April 24, 2009

The link between autism and extraordinary ability

Evidence is growing to support the suggestion that there is a link between genius and autism [duh, just hang out at any transhumanist conference for a taste of this]. This week's Economist takes a look into how that link might work and whether neurotypicals can benefit from the knowledge.

The read-between-the-lines suggestion here is that neurotypicals might be able to engage in cognitive enhancement by working to emulate the autistic brain.

Oh, but wait now, isn't autism and Asperger's supposed to be an 'affliction' and a 'blight'? Hmmm, sounds like an acute case of autism envy...

From the Economist:
That genius is unusual goes without saying. But is it so unusual that it requires the brains of those that possess it to be unusual in others ways, too? A link between artistic genius on the one hand and schizophrenia and manic-depression on the other, is widely debated. However another link, between savant syndrome and autism, is well established. It is, for example, the subject of films such as “Rain Man”...

...A study published this week by Patricia Howlin of King’s College, London, reinforces this point. It suggests that as many as 30% of autistic people have some sort of savant-like capability in areas such as calculation or music. Moreover, it is widely acknowledged that some of the symptoms associated with autism, including poor communication skills and an obsession with detail, are also exhibited by many creative types, particularly in the fields of science, engineering, music, drawing and painting. Indeed, there is now a cottage industry in re-interpreting the lives of geniuses in the context of suggestions that they might belong, or have belonged, on the “autistic spectrum”, as the range of syndromes that include autistic symptoms is now dubbed.

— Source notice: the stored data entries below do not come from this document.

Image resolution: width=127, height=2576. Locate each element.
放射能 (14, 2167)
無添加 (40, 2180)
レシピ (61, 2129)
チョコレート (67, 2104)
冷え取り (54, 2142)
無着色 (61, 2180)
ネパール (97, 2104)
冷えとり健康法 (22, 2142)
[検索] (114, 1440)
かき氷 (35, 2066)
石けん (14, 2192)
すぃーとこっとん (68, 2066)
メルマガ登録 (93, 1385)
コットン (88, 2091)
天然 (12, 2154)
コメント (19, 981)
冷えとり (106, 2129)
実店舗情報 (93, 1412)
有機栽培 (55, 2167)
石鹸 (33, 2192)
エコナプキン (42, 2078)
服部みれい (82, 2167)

So what is the link? And can an understanding of it be used to release flashes of genius in those whose brains are, in the delightfully condescending term used by researchers in the area, “neurotypical”? Those were the questions addressed by papers (one of them Dr Howlin’s) published this week in the Philosophical Transactions of the Royal Society. The society, Britain’s premier scientific club and the oldest scientific body in the world, produces such transactions from time to time, to allow investigators in particular fields to chew over the state of the art. The latest edition is the outcome of a conference held jointly with the British Academy (a similar, though younger, organisation for the humanities and social sciences) last September.
Read the entire article.

4 comments:

ZarPaulus said...

Speaking as an Aspergarian Transhumanist I have to agree.

B Frank said...

Amen. It always bothers me when I read things like, "people with Aspergers take things too literally... are too honest" etc. That's just stupid.

I've come to believe the world will be a better place for everyone when people learn to see ASD "problems" as strengths -- and NT/conventional strengths as problems (at least in many situations, but not all).

Anonymous said...

It's tiresome when those with Aspergers attempt to present their experience as the norm for those with Autism.

Athena Andreadis said...

Surely you jest? Full-blown autism is not a gift; neither is Down syndrome or any genetic disease that affects function, particularly brain function. If you doubt it, spend a day with an autistic child -- better (or worse) yet, an autistic adult.

The connection of creativity with depression and of high-functioning autism with certain types of savantism is widely accepted. However, no level of savant ability can compensate for the concomitant loss of motor and sensory processing skills and the inability to forge human interactions. And it is equally widely known that such "geniuses" require(d) the full-time services of someone else -- invariably a mother or a wife -- to function at all.

Equating the consequences of Asperger's with those of full-blown autism is wishful thinking at best. The surge of low-functioning autistic children among the Silicon Valley enclave and similarly sheltered niches (The Geek Syndrome) highlights this heart-breaking fact.